DIRECTIVE
Copy the rows below, starting at the line that contains "The height and width of the screenshot is (837, 1513)." and stopping after the line that contains "The image size is (1400, 767).", requests included. Multiply every coordinate in the answers by 1.1 and round each to a whole number, with halves rounded up, while leaving the numbers in the requests unchanged.

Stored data
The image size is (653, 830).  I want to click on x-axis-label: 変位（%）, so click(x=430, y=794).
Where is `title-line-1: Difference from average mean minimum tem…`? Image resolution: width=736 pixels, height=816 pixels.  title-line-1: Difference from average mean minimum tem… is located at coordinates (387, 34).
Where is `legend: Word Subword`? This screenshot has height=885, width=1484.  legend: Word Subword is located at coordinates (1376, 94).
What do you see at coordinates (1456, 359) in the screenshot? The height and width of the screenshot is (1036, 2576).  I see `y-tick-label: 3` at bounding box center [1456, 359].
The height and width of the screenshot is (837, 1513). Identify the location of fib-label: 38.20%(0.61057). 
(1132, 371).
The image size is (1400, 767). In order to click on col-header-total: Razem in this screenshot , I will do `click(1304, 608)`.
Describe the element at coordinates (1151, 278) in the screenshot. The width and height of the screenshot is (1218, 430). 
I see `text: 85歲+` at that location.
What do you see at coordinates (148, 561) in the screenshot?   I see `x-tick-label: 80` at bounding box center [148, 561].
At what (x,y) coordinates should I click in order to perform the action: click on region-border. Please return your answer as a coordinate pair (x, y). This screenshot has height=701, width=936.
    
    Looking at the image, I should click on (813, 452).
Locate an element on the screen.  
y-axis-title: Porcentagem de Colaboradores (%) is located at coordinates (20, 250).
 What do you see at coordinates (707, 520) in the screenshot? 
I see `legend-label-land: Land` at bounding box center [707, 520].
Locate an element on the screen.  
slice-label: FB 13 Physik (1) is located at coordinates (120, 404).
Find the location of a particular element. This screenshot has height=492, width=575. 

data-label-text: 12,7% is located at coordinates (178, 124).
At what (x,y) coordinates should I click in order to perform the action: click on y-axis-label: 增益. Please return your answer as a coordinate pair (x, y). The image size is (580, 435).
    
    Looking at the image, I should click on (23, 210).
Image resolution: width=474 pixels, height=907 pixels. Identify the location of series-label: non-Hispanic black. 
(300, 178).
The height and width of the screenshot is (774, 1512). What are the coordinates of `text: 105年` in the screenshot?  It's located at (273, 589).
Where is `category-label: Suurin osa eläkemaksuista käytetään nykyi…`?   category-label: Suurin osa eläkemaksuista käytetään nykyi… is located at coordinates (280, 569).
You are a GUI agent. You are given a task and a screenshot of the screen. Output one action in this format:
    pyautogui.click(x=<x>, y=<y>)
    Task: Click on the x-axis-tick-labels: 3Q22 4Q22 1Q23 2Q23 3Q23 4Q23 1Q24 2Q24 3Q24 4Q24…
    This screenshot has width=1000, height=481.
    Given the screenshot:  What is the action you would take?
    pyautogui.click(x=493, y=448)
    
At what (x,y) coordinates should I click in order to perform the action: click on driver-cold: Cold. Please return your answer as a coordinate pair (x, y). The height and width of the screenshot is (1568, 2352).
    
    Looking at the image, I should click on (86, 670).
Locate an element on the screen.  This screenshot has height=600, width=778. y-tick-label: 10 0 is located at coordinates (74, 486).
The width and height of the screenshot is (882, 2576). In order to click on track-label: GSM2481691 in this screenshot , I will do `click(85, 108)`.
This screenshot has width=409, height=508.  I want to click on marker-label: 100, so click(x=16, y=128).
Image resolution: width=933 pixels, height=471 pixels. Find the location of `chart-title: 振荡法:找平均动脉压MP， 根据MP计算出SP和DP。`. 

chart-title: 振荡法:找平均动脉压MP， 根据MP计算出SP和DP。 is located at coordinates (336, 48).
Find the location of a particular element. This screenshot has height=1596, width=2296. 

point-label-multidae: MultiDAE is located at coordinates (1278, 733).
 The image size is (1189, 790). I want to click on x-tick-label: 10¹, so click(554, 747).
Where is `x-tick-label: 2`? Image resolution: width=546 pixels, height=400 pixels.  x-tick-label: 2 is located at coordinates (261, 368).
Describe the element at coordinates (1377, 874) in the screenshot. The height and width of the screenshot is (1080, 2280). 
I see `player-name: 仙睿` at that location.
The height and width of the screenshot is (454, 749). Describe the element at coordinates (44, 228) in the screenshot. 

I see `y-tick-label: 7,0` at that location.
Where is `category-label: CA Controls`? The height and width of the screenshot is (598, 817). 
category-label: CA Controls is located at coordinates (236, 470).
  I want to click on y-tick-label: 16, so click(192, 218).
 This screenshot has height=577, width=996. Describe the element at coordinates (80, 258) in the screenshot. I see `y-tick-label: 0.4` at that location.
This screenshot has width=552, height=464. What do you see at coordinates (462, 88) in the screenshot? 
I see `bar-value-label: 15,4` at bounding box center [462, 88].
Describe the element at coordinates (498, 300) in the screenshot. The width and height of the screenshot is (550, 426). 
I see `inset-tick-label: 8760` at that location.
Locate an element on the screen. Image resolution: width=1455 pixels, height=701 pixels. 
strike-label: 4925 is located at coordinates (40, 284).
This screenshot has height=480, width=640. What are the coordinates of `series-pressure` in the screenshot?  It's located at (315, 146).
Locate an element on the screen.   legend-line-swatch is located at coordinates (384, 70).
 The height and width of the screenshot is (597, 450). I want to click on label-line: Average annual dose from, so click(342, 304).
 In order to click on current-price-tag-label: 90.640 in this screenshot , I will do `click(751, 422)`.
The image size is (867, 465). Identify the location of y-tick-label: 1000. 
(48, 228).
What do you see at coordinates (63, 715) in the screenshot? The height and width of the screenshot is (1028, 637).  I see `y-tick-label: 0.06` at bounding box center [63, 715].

SOLUTION FOR THIS PROBLEM
The height and width of the screenshot is (837, 1513). Identify the location of fib-label: 38.20%(0.61057). 
(1245, 408).
The image size is (1400, 767). In order to click on col-header-total: Razem in this screenshot , I will do `click(1434, 669)`.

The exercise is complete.